* What to work on:
- a) Please list every person and organization named in the calorie-labeling article below, giving each only once.
- b) Extend the calorie-labeling article by a few sentences, picking up after its last line.

* Text section:
BEGIN

Law mandating menus listing calories goes into effect

Source: KTRE Staff
Source: KTRE Staff
Source: KTRE Staff
Source: KTRE Staff

EAST TEXAS (KTRE) - Many restaurants have started posting calorie numbers next to food items on the menus. That's because many restaurants began early by complying with the new law that requires restaurant chains to post nutritional information on the food they serve.

"We are also a society that's eating out more because of our lifestyle," said Debra Burton, a licensed counselor.

In fact, Americans currently eat and drink about one-third of their calories away from home says the FDA. This week they made the law go into effect.

Burton said posting the calorie numbers will make it easier to be able to see what people are consuming, which in turn will help make it easier to budget calories throughout the day.

"If I look at doing (ordering) a sweet BBQ bacon hamburger, I'm looking at 1450 (calories). (That's) one thousand four hundred fifty calories if I choose the meal. Meaning if I have it with fries," Burton said. "So that's going to influence (my decision), it's going to make me look at what items are going to help me to have some calories available for later on in the evening."

Registered Dietician Audrey Bogue said menu labeling will empower East Texans to make the best choices for healthy living.

END

* Data segment:

BEGIN

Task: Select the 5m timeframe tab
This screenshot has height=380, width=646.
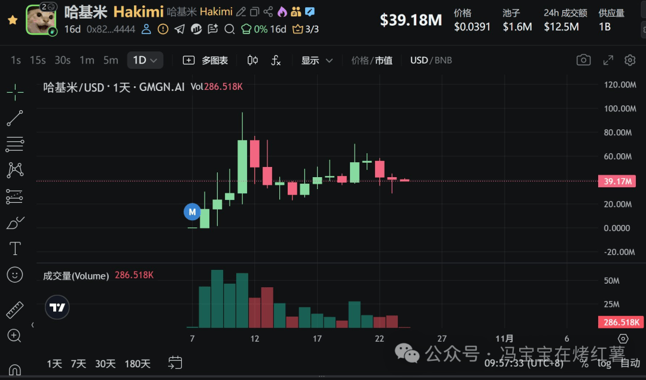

END

* Answers provided:
- a)
KTRE
Debra Burton
FDA
Audrey Bogue

- b)
"When we're at the grocery store, all of the products have the nutritional facts on the back, so we can all flip to the back, see the calories, fat, sodium things like that," Bogue said. "But at restaurants, it's a little bit more cloudy because we don't know the information. So with these new changes, now we can know the calorie information and that will be clearly posted, and if we ask for more information, the restaurant will be able to provide."

Burton said many people tend to underestimate the number of calories in food, especially fast food. She said the higher the number, the more people underestimate the calories.

Many restaurants jumped ahead of a compliance date and are already providing nutritional information on menu boards, on lower calorie menus, and online.

The law was enacted to combat and reduce the burdens of chronic diseases such as diabetes, heart disease or cancer.